PROBLEM: Working from the listing below, pick each line containing the word "height" and copy it.
======== SOURCE RECORDS
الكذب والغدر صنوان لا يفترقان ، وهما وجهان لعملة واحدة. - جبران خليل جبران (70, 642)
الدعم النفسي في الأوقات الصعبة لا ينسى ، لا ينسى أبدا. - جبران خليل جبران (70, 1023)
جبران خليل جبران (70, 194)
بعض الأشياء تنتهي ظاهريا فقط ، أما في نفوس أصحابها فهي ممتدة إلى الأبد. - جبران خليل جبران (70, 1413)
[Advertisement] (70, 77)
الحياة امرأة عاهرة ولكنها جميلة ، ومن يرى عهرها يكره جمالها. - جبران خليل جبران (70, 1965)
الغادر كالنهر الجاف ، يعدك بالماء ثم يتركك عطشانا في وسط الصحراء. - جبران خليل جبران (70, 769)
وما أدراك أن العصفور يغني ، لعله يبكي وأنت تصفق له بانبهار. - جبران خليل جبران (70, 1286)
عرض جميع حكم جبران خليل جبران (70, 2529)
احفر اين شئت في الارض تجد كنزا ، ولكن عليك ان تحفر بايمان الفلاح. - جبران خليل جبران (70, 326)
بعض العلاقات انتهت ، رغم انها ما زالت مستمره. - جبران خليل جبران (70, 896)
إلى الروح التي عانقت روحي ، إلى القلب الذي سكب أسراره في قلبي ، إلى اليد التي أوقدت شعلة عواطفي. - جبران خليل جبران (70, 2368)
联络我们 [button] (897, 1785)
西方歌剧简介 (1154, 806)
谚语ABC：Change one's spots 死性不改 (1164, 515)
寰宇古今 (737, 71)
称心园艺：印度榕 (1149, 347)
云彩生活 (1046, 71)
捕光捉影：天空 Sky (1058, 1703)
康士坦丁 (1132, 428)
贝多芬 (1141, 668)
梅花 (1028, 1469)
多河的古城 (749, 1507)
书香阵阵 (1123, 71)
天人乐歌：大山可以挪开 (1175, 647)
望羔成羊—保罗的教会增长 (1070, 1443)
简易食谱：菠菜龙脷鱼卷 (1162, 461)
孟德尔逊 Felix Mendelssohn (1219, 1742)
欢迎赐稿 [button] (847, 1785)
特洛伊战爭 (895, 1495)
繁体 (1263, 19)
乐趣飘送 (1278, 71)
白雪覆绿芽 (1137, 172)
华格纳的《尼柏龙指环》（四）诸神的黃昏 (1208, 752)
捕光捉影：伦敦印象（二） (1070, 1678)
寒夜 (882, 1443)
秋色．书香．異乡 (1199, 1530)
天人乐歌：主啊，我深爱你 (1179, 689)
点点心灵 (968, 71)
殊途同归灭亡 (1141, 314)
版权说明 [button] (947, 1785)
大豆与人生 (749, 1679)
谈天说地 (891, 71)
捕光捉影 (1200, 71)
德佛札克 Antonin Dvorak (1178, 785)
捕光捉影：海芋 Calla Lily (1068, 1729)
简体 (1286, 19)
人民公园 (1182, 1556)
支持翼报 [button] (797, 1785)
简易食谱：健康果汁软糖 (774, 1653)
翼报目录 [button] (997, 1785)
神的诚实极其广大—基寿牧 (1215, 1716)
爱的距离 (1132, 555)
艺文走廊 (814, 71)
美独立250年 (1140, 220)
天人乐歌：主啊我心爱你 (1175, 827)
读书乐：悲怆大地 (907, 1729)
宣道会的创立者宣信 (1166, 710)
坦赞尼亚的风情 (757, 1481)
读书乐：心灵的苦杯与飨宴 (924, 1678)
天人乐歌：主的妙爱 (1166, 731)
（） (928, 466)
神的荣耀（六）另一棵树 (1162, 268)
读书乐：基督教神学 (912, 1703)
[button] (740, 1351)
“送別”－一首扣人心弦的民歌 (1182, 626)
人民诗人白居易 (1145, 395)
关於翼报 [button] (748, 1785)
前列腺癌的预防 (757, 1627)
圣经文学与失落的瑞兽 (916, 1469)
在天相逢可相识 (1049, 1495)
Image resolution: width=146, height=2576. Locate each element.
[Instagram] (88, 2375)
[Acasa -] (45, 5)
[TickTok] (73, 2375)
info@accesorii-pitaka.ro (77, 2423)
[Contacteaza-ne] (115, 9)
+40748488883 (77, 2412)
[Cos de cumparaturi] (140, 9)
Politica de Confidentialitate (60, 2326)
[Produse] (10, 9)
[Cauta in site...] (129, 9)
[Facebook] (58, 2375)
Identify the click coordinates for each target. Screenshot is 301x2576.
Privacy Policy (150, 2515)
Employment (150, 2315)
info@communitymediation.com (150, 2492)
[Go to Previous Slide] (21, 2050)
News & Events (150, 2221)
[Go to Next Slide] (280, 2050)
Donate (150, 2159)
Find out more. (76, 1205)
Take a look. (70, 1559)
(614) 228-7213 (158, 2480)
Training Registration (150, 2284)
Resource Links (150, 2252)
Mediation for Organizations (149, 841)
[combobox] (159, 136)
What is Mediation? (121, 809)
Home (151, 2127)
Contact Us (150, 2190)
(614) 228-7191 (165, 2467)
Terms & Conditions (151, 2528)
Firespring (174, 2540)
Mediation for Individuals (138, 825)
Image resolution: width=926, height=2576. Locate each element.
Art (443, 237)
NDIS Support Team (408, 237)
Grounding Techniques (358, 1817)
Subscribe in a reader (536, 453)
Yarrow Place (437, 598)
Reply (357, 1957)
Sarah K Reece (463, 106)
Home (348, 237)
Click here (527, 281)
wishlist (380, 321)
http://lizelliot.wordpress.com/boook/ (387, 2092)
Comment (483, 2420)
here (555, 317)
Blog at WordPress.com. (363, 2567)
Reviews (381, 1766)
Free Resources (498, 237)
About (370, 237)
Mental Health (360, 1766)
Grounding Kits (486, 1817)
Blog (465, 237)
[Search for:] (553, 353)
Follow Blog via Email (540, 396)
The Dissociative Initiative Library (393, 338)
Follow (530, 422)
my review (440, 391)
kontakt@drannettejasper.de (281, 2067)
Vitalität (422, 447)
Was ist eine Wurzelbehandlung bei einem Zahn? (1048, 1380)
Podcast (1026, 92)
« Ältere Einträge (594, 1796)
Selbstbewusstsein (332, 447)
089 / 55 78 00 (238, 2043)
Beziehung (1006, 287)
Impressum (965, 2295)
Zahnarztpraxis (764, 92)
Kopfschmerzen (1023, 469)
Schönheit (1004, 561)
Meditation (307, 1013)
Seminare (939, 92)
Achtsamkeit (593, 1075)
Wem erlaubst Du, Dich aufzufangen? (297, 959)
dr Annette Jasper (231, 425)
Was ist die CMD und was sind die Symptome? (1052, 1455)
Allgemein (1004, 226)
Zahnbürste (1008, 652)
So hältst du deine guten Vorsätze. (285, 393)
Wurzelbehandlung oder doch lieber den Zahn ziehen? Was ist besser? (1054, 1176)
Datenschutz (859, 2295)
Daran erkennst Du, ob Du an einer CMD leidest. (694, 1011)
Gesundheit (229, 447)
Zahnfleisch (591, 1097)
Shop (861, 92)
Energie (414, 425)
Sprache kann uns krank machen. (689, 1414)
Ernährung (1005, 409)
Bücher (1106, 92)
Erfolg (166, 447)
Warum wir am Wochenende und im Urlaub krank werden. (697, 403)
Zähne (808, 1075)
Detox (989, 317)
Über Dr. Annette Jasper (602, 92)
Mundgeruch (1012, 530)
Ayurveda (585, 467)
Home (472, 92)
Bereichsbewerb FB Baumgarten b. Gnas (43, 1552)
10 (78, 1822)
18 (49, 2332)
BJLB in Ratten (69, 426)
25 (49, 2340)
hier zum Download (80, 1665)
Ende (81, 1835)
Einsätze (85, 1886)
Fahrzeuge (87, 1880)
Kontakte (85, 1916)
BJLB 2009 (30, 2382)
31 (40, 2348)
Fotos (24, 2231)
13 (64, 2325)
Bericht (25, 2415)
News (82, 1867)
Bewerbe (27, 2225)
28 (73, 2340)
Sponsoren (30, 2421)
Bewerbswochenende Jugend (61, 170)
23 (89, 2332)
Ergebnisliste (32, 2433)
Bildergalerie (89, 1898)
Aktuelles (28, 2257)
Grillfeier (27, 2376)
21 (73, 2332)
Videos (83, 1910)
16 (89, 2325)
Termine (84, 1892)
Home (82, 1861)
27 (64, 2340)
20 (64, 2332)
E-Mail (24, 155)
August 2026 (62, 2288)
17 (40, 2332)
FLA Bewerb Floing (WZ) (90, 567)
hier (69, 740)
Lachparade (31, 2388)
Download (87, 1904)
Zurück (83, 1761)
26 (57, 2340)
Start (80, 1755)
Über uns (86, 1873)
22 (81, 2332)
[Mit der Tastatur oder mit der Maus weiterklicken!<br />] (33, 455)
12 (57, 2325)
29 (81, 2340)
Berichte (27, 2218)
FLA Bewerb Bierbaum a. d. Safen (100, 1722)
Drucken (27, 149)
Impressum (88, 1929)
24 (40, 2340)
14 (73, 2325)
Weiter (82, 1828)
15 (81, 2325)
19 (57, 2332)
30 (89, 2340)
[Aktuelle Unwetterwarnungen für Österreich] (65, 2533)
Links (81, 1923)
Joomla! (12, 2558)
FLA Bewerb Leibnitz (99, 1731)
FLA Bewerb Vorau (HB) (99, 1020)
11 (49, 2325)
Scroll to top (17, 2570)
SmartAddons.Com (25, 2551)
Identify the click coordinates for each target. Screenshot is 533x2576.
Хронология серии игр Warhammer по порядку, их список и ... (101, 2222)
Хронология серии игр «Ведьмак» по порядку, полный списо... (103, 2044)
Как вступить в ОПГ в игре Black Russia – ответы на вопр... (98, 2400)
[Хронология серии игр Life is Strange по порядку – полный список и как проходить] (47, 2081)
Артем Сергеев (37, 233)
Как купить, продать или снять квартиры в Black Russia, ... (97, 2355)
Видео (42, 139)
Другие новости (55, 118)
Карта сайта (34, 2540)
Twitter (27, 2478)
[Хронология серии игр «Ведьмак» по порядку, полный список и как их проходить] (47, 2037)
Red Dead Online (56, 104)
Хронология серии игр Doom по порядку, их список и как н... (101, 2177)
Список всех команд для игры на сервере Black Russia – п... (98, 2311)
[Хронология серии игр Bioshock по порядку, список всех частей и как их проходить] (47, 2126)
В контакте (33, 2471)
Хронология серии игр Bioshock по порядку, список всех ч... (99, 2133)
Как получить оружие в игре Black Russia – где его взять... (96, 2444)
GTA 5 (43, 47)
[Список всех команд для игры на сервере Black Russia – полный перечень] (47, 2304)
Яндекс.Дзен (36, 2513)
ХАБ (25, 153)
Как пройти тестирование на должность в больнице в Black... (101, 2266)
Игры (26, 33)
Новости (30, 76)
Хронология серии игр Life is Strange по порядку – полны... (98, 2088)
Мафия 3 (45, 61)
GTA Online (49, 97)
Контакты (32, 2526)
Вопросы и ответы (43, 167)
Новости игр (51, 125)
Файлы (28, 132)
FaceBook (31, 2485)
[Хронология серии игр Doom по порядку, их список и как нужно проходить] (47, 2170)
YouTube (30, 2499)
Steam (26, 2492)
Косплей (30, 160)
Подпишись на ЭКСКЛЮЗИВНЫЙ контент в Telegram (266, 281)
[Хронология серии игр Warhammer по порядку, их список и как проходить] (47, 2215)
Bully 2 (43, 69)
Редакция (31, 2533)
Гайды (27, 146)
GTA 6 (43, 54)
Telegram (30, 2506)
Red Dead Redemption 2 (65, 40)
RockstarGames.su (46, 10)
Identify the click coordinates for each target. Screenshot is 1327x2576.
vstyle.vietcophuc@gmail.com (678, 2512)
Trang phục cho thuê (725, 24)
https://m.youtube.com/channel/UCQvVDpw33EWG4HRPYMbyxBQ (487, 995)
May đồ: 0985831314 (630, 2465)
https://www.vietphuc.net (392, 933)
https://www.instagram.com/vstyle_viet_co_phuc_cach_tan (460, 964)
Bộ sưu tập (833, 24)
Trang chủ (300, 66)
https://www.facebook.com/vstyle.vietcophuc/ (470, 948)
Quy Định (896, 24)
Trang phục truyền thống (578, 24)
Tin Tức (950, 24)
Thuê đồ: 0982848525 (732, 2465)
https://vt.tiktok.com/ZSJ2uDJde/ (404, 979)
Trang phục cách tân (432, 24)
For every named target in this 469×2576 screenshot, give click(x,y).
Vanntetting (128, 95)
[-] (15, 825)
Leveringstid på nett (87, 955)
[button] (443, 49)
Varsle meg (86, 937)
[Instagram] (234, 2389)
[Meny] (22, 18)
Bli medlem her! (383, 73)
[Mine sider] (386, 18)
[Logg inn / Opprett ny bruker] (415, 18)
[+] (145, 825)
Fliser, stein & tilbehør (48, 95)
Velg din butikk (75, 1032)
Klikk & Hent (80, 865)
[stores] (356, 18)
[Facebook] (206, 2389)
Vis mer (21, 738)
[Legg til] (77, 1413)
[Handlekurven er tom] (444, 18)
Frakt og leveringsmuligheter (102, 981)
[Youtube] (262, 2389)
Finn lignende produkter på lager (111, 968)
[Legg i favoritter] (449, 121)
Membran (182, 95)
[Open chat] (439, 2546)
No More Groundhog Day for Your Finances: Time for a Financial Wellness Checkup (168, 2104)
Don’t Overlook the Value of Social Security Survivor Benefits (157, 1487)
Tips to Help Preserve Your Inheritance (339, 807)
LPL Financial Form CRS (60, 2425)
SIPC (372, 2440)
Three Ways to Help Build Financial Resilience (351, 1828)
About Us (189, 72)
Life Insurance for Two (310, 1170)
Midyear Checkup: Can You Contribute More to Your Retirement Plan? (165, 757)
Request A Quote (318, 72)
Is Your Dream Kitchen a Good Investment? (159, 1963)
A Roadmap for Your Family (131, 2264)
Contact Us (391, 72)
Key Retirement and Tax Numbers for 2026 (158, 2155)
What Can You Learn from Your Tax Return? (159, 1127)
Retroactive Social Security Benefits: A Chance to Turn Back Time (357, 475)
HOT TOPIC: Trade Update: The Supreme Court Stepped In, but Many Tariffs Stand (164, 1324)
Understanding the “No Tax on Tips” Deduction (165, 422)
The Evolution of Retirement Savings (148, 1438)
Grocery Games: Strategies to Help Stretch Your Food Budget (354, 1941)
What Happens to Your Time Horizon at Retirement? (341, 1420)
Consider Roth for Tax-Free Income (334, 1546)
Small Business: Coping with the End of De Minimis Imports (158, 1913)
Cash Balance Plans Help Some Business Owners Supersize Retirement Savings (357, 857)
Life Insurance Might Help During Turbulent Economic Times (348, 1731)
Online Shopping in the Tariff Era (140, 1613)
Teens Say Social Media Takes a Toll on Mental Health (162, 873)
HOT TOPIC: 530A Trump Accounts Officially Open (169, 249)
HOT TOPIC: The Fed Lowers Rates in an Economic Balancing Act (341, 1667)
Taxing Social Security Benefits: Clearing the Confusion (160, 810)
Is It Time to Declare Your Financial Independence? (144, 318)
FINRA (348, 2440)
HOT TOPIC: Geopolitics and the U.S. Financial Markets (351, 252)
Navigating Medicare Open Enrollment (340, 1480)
================
OUTPUT FOR THIS TASK:
Image resolution: width=146, height=2576. Locate each element.
Image resolution: width=926, height=2576. Locate each element.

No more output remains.